## Exercise
Type the records out again in full, exactly.

=== Section Start ===

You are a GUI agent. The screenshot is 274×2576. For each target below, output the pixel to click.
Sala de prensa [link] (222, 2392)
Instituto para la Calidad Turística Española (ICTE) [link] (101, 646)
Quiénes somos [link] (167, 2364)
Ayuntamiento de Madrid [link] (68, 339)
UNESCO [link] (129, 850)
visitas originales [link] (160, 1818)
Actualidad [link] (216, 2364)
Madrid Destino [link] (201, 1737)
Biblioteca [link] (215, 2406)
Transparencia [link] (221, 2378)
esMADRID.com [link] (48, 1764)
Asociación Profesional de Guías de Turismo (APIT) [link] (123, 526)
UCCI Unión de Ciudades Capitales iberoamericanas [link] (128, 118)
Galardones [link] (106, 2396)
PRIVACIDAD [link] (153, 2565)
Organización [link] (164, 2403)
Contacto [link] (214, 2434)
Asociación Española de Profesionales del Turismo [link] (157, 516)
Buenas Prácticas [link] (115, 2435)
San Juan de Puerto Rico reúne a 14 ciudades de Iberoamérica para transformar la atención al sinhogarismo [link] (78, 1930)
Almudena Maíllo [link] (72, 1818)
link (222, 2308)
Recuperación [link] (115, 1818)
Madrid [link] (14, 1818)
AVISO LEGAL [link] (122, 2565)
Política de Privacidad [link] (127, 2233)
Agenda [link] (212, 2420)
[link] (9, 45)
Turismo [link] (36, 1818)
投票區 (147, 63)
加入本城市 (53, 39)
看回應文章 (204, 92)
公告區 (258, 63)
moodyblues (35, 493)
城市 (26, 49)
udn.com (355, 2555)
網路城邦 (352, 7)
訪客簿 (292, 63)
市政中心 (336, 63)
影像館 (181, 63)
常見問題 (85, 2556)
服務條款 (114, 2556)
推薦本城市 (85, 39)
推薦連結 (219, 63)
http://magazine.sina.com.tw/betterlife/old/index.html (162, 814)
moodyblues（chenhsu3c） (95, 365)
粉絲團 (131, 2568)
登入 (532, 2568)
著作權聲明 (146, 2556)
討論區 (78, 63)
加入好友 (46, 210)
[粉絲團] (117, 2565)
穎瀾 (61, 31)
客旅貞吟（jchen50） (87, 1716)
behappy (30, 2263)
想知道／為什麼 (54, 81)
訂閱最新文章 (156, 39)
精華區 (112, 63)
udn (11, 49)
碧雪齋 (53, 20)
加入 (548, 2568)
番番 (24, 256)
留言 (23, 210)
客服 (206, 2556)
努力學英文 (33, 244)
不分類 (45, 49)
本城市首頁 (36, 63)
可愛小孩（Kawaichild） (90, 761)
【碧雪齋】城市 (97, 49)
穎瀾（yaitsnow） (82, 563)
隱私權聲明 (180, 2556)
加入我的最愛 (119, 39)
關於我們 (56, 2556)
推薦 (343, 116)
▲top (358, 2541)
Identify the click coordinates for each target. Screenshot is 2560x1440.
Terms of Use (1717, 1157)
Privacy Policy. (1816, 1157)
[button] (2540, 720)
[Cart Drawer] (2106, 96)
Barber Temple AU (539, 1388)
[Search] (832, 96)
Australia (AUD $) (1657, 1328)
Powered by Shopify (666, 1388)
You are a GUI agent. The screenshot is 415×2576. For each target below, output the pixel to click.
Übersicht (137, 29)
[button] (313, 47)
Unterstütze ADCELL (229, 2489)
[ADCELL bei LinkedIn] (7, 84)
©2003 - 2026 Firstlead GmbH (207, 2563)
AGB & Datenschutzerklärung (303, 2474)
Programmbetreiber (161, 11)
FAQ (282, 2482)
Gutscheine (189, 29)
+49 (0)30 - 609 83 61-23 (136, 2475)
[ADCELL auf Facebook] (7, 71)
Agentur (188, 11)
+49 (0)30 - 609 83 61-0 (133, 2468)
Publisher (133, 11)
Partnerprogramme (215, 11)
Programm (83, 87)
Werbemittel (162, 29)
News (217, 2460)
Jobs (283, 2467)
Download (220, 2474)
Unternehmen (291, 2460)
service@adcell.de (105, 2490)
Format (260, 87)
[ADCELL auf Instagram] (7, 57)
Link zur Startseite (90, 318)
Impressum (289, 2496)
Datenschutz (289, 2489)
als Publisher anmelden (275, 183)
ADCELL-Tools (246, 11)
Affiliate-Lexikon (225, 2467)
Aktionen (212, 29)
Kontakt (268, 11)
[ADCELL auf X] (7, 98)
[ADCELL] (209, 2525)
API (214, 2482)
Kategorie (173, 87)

=== Section End ===

## Exercise solution
You are a GUI agent. The screenshot is 274×2576. For each target below, output the pixel to click.
Sala de prensa [link] (222, 2392)
Instituto para la Calidad Turística Española (ICTE) [link] (101, 646)
Quiénes somos [link] (167, 2364)
Ayuntamiento de Madrid [link] (68, 339)
UNESCO [link] (129, 850)
visitas originales [link] (160, 1818)
Actualidad [link] (216, 2364)
Madrid Destino [link] (201, 1737)
Biblioteca [link] (215, 2406)
Transparencia [link] (221, 2378)
esMADRID.com [link] (48, 1764)
Asociación Profesional de Guías de Turismo (APIT) [link] (123, 526)
UCCI Unión de Ciudades Capitales iberoamericanas [link] (128, 118)
Galardones [link] (106, 2396)
PRIVACIDAD [link] (153, 2565)
Organización [link] (164, 2403)
Contacto [link] (214, 2434)
Asociación Española de Profesionales del Turismo [link] (157, 516)
Buenas Prácticas [link] (115, 2435)
San Juan de Puerto Rico reúne a 14 ciudades de Iberoamérica para transformar la atención al sinhogarismo [link] (78, 1930)
Almudena Maíllo [link] (72, 1818)
link (222, 2308)
Recuperación [link] (115, 1818)
Madrid [link] (14, 1818)
AVISO LEGAL [link] (122, 2565)
Política de Privacidad [link] (127, 2233)
Agenda [link] (212, 2420)
[link] (9, 45)
Turismo [link] (36, 1818)
投票區 (147, 63)
加入本城市 (53, 39)
看回應文章 (204, 92)
公告區 (258, 63)
moodyblues (35, 493)
城市 (26, 49)
udn.com (355, 2555)
網路城邦 (352, 7)
訪客簿 (292, 63)
市政中心 (336, 63)
影像館 (181, 63)
常見問題 (85, 2556)
服務條款 (114, 2556)
推薦本城市 (85, 39)
推薦連結 (219, 63)
http://magazine.sina.com.tw/betterlife/old/index.html (162, 814)
moodyblues（chenhsu3c） (95, 365)
粉絲團 (131, 2568)
登入 (532, 2568)
著作權聲明 (146, 2556)
討論區 (78, 63)
加入好友 (46, 210)
[粉絲團] (117, 2565)
穎瀾 (61, 31)
客旅貞吟（jchen50） (87, 1716)
behappy (30, 2263)
想知道／為什麼 (54, 81)
訂閱最新文章 (156, 39)
精華區 (112, 63)
udn (11, 49)
碧雪齋 (53, 20)
加入 (548, 2568)
番番 (24, 256)
留言 (23, 210)
客服 (206, 2556)
努力學英文 (33, 244)
不分類 (45, 49)
本城市首頁 (36, 63)
可愛小孩（Kawaichild） (90, 761)
【碧雪齋】城市 (97, 49)
穎瀾（yaitsnow） (82, 563)
隱私權聲明 (180, 2556)
加入我的最愛 (119, 39)
關於我們 (56, 2556)
推薦 (343, 116)
▲top (358, 2541)
Identify the click coordinates for each target. Screenshot is 2560x1440.
Terms of Use (1717, 1157)
Privacy Policy. (1816, 1157)
[button] (2540, 720)
[Cart Drawer] (2106, 96)
Barber Temple AU (539, 1388)
[Search] (832, 96)
Australia (AUD $) (1657, 1328)
Powered by Shopify (666, 1388)
You are a GUI agent. The screenshot is 415×2576. For each target below, output the pixel to click.
Übersicht (137, 29)
[button] (313, 47)
Unterstütze ADCELL (229, 2489)
[ADCELL bei LinkedIn] (7, 84)
©2003 - 2026 Firstlead GmbH (207, 2563)
AGB & Datenschutzerklärung (303, 2474)
Programmbetreiber (161, 11)
FAQ (282, 2482)
Gutscheine (189, 29)
+49 (0)30 - 609 83 61-23 (136, 2475)
[ADCELL auf Facebook] (7, 71)
Agentur (188, 11)
+49 (0)30 - 609 83 61-0 (133, 2468)
Publisher (133, 11)
Partnerprogramme (215, 11)
Programm (83, 87)
Werbemittel (162, 29)
News (217, 2460)
Jobs (283, 2467)
Download (220, 2474)
Unternehmen (291, 2460)
service@adcell.de (105, 2490)
Format (260, 87)
[ADCELL auf Instagram] (7, 57)
Link zur Startseite (90, 318)
Impressum (289, 2496)
Datenschutz (289, 2489)
als Publisher anmelden (275, 183)
ADCELL-Tools (246, 11)
Affiliate-Lexikon (225, 2467)
Aktionen (212, 29)
Kontakt (268, 11)
[ADCELL auf X] (7, 98)
[ADCELL] (209, 2525)
API (214, 2482)
Kategorie (173, 87)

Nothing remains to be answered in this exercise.